» **WHAT IS REQUIRED**: In the entries below, find the line with "Open the Tools (工具) menu" and the line with "The height and". Reproduce those two lines and every line between them exactly, and nothing more.

» **PROVIDED RECORDS**:

==============================

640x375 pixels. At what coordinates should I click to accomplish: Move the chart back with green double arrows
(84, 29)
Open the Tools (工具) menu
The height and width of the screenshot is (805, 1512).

==============================

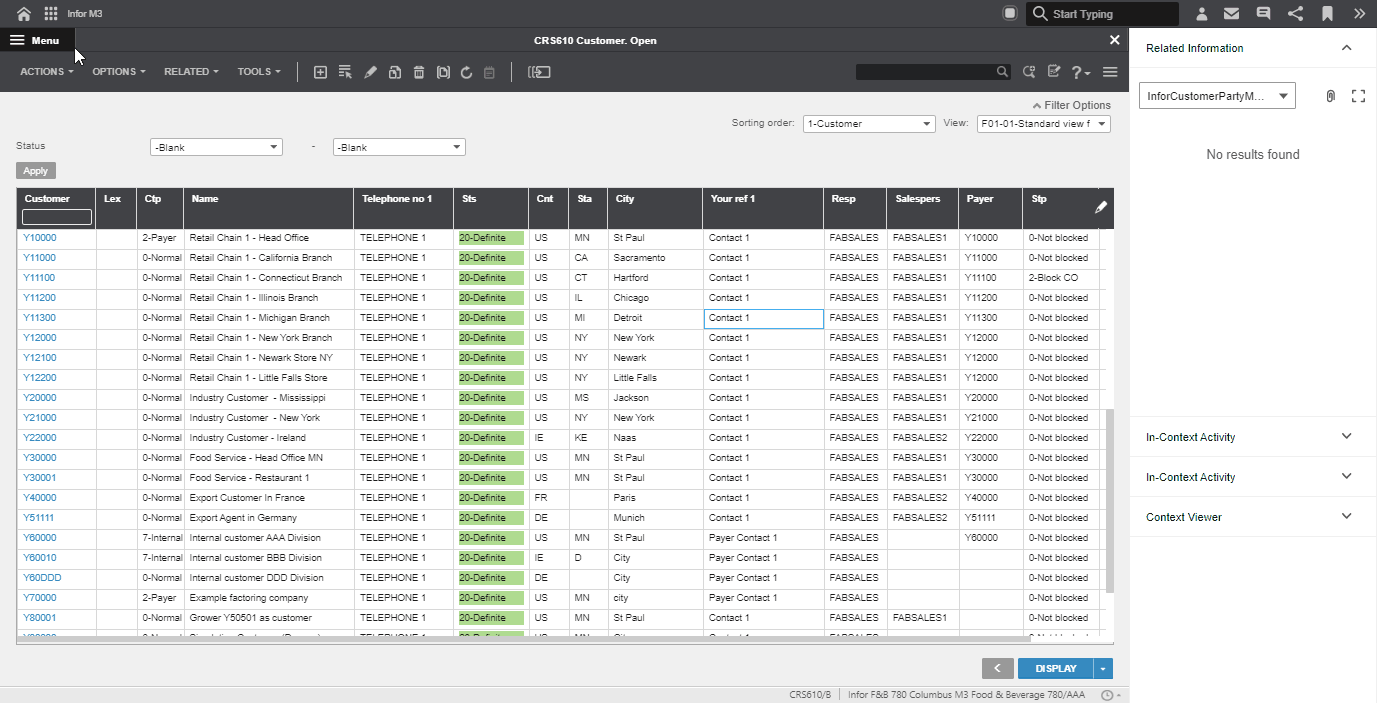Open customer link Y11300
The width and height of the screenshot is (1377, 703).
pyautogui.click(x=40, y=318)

==============================

» **ANSWER SECTION**:
Open the Tools (工具) menu
The height and width of the screenshot is (805, 1512).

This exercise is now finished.